» **What this task involves**
Restate word for word the lines in the listing below, starting at the line containing "Task: Select the API menu item" and ending at the line containing "You are a computer-use agent. Viewport: 1080px", both included; leave out the rest.

» **Data shown**
--

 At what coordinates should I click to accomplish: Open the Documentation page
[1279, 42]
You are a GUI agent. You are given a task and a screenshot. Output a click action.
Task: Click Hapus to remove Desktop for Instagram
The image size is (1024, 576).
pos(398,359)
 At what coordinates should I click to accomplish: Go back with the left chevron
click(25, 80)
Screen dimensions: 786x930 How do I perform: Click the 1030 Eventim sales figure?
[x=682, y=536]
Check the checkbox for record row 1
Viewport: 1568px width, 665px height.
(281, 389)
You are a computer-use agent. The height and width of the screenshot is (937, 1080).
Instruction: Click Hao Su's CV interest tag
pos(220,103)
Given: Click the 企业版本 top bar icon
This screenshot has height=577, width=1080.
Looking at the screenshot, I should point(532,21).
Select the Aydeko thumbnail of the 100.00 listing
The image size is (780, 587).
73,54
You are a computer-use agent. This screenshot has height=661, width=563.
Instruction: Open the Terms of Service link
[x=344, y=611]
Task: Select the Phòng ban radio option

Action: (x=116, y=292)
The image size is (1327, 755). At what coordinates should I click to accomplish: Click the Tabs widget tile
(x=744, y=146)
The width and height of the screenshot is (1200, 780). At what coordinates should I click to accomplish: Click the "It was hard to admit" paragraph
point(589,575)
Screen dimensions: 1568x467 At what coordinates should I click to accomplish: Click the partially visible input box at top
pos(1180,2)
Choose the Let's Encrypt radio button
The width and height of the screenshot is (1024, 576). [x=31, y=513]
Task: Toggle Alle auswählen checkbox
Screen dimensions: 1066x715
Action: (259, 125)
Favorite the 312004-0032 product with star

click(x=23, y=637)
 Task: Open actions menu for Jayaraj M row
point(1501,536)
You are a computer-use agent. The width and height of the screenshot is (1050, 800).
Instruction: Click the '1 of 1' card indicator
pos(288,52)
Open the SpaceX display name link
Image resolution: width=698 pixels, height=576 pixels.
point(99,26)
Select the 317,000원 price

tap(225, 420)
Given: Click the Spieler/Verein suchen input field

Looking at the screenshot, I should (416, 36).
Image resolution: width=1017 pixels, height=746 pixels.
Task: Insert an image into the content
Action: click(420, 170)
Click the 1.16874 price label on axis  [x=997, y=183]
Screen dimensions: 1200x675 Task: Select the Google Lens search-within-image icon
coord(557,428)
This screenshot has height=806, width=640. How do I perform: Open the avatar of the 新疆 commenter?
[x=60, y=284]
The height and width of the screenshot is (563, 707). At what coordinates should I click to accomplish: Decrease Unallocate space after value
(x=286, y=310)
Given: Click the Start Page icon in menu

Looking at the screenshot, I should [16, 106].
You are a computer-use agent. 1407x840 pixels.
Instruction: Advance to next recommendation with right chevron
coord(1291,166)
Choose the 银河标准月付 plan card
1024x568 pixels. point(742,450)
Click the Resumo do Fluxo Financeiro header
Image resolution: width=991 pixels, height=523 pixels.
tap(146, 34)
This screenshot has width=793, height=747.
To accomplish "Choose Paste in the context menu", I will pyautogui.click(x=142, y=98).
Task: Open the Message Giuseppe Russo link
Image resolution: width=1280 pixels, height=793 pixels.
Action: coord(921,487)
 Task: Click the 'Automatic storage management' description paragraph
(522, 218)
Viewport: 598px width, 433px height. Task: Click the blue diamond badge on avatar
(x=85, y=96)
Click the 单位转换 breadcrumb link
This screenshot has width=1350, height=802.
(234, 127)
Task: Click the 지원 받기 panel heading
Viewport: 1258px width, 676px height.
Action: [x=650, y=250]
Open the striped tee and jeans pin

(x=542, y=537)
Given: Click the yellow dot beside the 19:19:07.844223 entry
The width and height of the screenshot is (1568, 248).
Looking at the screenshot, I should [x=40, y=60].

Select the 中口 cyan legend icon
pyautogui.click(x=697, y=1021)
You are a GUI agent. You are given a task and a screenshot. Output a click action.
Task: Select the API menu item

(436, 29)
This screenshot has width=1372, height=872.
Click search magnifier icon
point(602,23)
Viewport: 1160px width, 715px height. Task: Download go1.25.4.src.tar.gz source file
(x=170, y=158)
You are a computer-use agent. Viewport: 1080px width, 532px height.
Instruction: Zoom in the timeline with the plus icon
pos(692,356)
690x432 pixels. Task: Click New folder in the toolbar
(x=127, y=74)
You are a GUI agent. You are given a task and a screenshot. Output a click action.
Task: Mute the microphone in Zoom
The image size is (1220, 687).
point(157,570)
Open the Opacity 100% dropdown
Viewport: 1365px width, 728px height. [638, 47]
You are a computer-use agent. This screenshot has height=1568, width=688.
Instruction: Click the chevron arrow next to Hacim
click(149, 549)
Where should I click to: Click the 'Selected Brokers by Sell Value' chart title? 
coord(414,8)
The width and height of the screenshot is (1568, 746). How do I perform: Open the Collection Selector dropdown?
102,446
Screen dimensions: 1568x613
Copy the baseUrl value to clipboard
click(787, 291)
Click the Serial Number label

--

» **Exercise result**
Task: Select the API menu item

(436, 29)
This screenshot has width=1372, height=872.
Click search magnifier icon
point(602,23)
Viewport: 1160px width, 715px height. Task: Download go1.25.4.src.tar.gz source file
(x=170, y=158)
You are a computer-use agent. Viewport: 1080px width, 532px height.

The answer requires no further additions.